## How to complete this task
The answer should hold exactly the lines of the entries below from the one containing "Services / Pre-Planning (137, 201)" through the last line, both included.

## Source material
* * * *

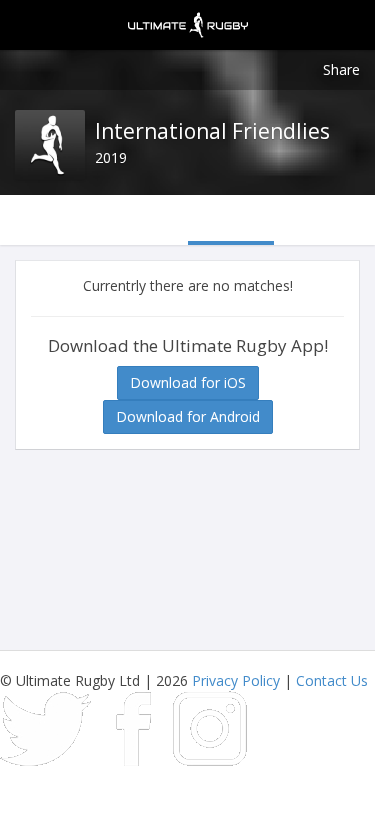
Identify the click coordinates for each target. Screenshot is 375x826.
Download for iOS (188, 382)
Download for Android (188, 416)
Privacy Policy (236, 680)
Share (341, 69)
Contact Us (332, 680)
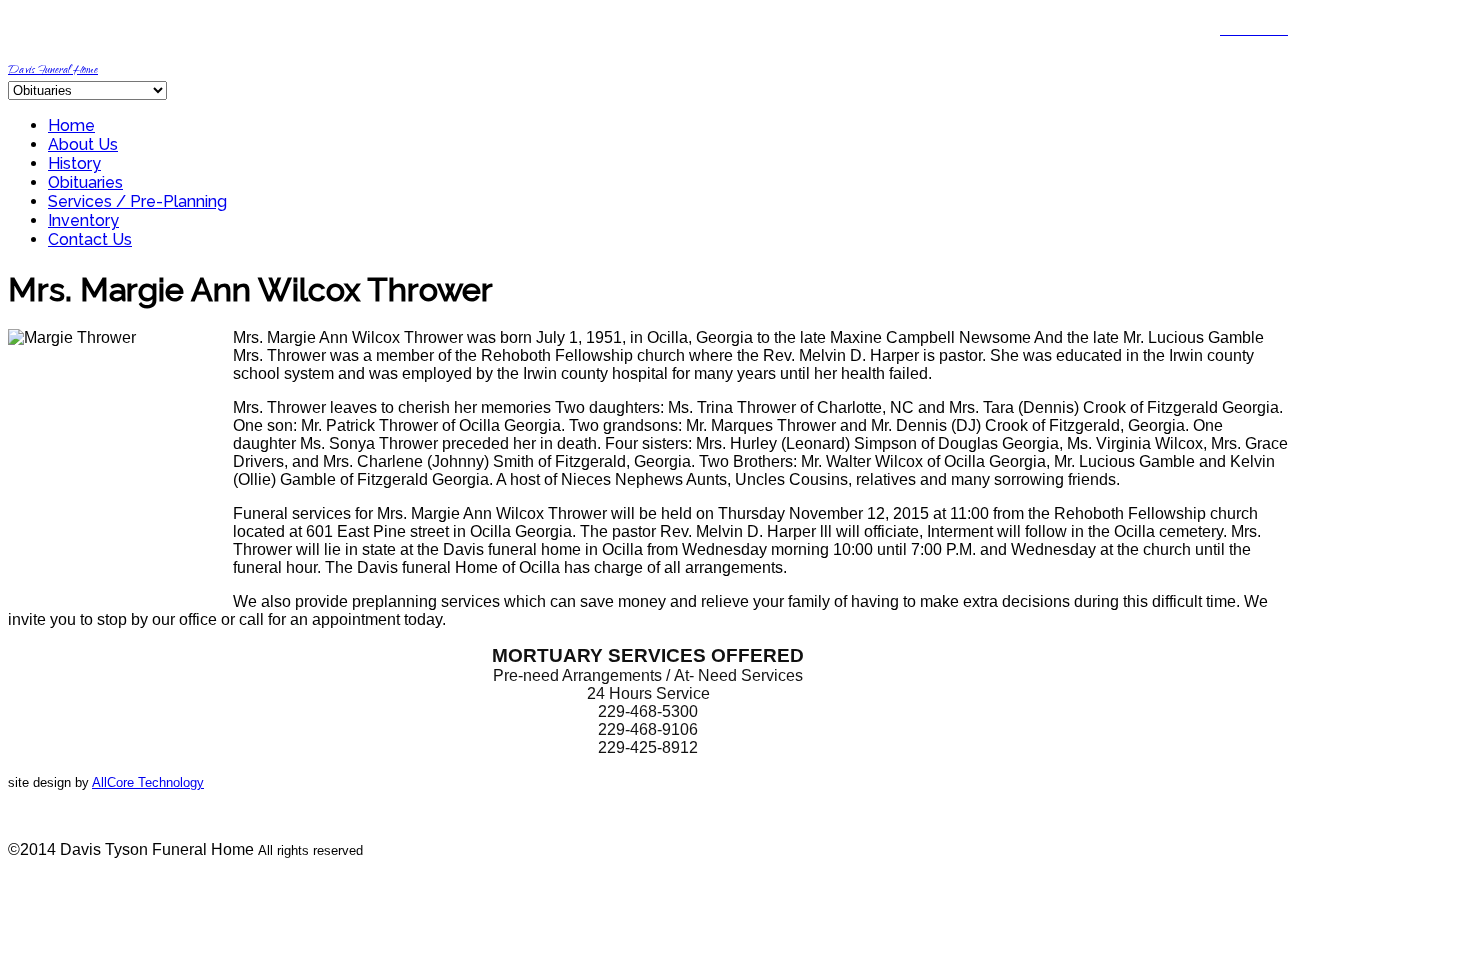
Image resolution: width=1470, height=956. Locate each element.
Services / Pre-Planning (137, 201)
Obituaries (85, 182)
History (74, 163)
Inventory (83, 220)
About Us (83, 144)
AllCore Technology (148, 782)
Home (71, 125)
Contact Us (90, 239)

* * * *

## Response to this task
Services / Pre-Planning (137, 201)
Obituaries (85, 182)
History (74, 163)
Inventory (83, 220)
About Us (83, 144)
AllCore Technology (148, 782)
Home (71, 125)
Contact Us (90, 239)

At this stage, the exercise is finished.